Editor’s Note: There’s much to find on the Internet that is either ethnographically-inspired or that may inspire ethnographers. Here our guest contributor Luisa Beck offers some comments on a blog post and a TED talk. She presents them in the style of the original weblogs that curated good finds from around the Internet. – Jenna
This week, a bit of browsing indulgence led me to discover a blog post and TED talk with a common theme – the delight of having one’s own assumptions undone. It’s an experience ethnographers often seek out.

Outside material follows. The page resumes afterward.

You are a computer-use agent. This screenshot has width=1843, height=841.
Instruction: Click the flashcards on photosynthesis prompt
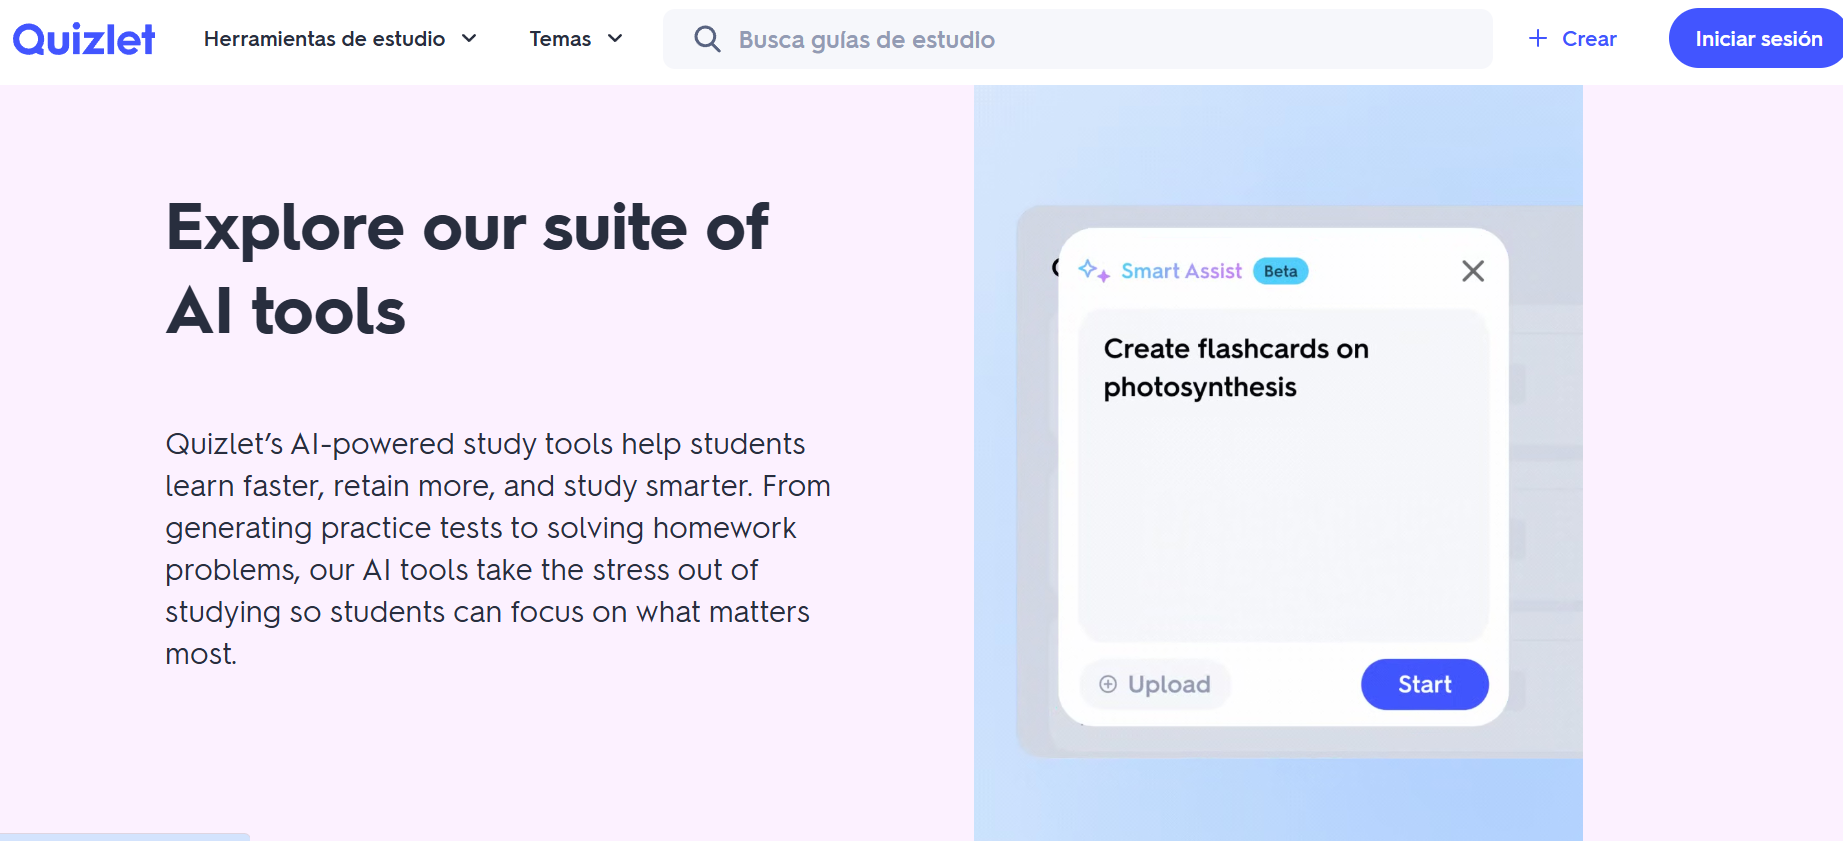1236,367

But it’s refreshing to hear it described by others as something positive, even joyful.
In a recent blogpost, Ethan Zuckerman, director of the MIT Civic Media Lab and co-founder of Global Voices, an international blogging platform, describes a trip to Kenya in which he and his students wanted to test out an idea for a piece of hardware designed to help people in nations where electric power is scarce sell power to their neighbors. Once in Kenya, Ethan and his grad students travel to Baba Dogo, an intended industrial area on the outskirts of Nairobi where thousands of people live (the people Ethan talks to call it an “upscale slum”, using terms that have become common in a place where slum tourism is a lucrative business). They discover that their assumptions about power scarcity, people’s reluctance to pay for power, and the effort it would take to convince people to start micro-scale power businesses, were wrong. People living in Baba Dogo had ways of dealing with power scarcity that made sense only in the cultural, social and economic context particular to the place. “We had to understand that not all commerce in the neighborhood was about the exchange of money for goods or services – often businesses provide favors to one another in complex webs of obligation,” Ethan writes.